═════ Material for the task

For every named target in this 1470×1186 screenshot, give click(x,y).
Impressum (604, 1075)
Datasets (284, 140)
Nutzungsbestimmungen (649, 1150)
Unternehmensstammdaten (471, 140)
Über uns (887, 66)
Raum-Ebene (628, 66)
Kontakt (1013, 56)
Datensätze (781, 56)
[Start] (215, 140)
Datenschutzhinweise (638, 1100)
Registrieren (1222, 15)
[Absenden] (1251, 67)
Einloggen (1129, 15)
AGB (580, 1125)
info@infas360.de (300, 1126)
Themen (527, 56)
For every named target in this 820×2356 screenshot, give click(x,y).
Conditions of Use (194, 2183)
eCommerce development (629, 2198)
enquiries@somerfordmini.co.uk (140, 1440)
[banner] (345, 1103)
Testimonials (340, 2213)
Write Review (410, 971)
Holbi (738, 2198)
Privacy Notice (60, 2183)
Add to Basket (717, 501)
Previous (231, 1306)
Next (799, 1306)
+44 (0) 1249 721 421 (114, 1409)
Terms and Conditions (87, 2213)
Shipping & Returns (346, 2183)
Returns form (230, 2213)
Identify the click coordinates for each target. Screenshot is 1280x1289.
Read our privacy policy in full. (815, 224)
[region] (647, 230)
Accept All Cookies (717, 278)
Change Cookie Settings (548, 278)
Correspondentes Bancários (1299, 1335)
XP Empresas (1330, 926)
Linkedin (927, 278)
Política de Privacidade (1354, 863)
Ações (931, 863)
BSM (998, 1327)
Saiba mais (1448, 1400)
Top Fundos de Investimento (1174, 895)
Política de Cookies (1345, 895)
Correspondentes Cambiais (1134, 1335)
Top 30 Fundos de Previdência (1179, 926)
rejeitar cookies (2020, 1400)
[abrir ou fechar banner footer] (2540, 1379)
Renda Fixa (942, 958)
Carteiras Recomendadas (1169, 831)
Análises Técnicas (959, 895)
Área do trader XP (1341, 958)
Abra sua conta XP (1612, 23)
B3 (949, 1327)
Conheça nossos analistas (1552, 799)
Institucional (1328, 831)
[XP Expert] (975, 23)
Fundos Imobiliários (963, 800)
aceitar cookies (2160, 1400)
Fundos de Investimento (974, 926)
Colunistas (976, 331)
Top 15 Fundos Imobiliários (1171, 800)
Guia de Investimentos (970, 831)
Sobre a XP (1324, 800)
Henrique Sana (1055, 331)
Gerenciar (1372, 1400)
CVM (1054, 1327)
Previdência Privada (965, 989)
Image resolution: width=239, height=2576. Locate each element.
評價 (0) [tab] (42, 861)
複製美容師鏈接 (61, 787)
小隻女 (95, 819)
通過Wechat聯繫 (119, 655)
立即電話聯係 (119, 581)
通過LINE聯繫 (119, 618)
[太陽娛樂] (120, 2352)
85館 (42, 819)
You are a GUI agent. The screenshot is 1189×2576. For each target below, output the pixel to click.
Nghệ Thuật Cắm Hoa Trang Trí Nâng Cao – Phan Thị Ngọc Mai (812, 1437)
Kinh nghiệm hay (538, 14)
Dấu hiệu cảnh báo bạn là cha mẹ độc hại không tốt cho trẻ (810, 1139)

══════════

▶ **What to produce**
Repeat each of the entries exactly.

▶ **Solution for this task**
For every named target in this 1470×1186 screenshot, give click(x,y).
Impressum (604, 1075)
Datasets (284, 140)
Nutzungsbestimmungen (649, 1150)
Unternehmensstammdaten (471, 140)
Über uns (887, 66)
Raum-Ebene (628, 66)
Kontakt (1013, 56)
Datensätze (781, 56)
[Start] (215, 140)
Datenschutzhinweise (638, 1100)
Registrieren (1222, 15)
[Absenden] (1251, 67)
Einloggen (1129, 15)
AGB (580, 1125)
info@infas360.de (300, 1126)
Themen (527, 56)
For every named target in this 820×2356 screenshot, give click(x,y).
Conditions of Use (194, 2183)
eCommerce development (629, 2198)
enquiries@somerfordmini.co.uk (140, 1440)
[banner] (345, 1103)
Testimonials (340, 2213)
Write Review (410, 971)
Holbi (738, 2198)
Privacy Notice (60, 2183)
Add to Basket (717, 501)
Previous (231, 1306)
Next (799, 1306)
+44 (0) 1249 721 421 (114, 1409)
Terms and Conditions (87, 2213)
Shipping & Returns (346, 2183)
Returns form (230, 2213)
Identify the click coordinates for each target. Screenshot is 1280x1289.
Read our privacy policy in full. (815, 224)
[region] (647, 230)
Accept All Cookies (717, 278)
Change Cookie Settings (548, 278)
Correspondentes Bancários (1299, 1335)
XP Empresas (1330, 926)
Linkedin (927, 278)
Política de Privacidade (1354, 863)
Ações (931, 863)
BSM (998, 1327)
Saiba mais (1448, 1400)
Top Fundos de Investimento (1174, 895)
Política de Cookies (1345, 895)
Correspondentes Cambiais (1134, 1335)
Top 30 Fundos de Previdência (1179, 926)
rejeitar cookies (2020, 1400)
[abrir ou fechar banner footer] (2540, 1379)
Renda Fixa (942, 958)
Carteiras Recomendadas (1169, 831)
Análises Técnicas (959, 895)
Área do trader XP (1341, 958)
Abra sua conta XP (1612, 23)
B3 (949, 1327)
Conheça nossos analistas (1552, 799)
Institucional (1328, 831)
[XP Expert] (975, 23)
Fundos Imobiliários (963, 800)
aceitar cookies (2160, 1400)
Fundos de Investimento (974, 926)
Colunistas (976, 331)
Top 15 Fundos Imobiliários (1171, 800)
Guia de Investimentos (970, 831)
Sobre a XP (1324, 800)
Henrique Sana (1055, 331)
Gerenciar (1372, 1400)
CVM (1054, 1327)
Previdência Privada (965, 989)
Image resolution: width=239, height=2576. Locate each element.
評價 (0) [tab] (42, 861)
複製美容師鏈接 (61, 787)
小隻女 (95, 819)
通過Wechat聯繫 (119, 655)
立即電話聯係 (119, 581)
通過LINE聯繫 (119, 618)
[太陽娛樂] (120, 2352)
85館 (42, 819)
You are a GUI agent. The screenshot is 1189×2576. For each target below, output the pixel to click.
Nghệ Thuật Cắm Hoa Trang Trí Nâng Cao – Phan Thị Ngọc Mai (812, 1437)
Kinh nghiệm hay (538, 14)
Dấu hiệu cảnh báo bạn là cha mẹ độc hại không tốt cho trẻ (810, 1139)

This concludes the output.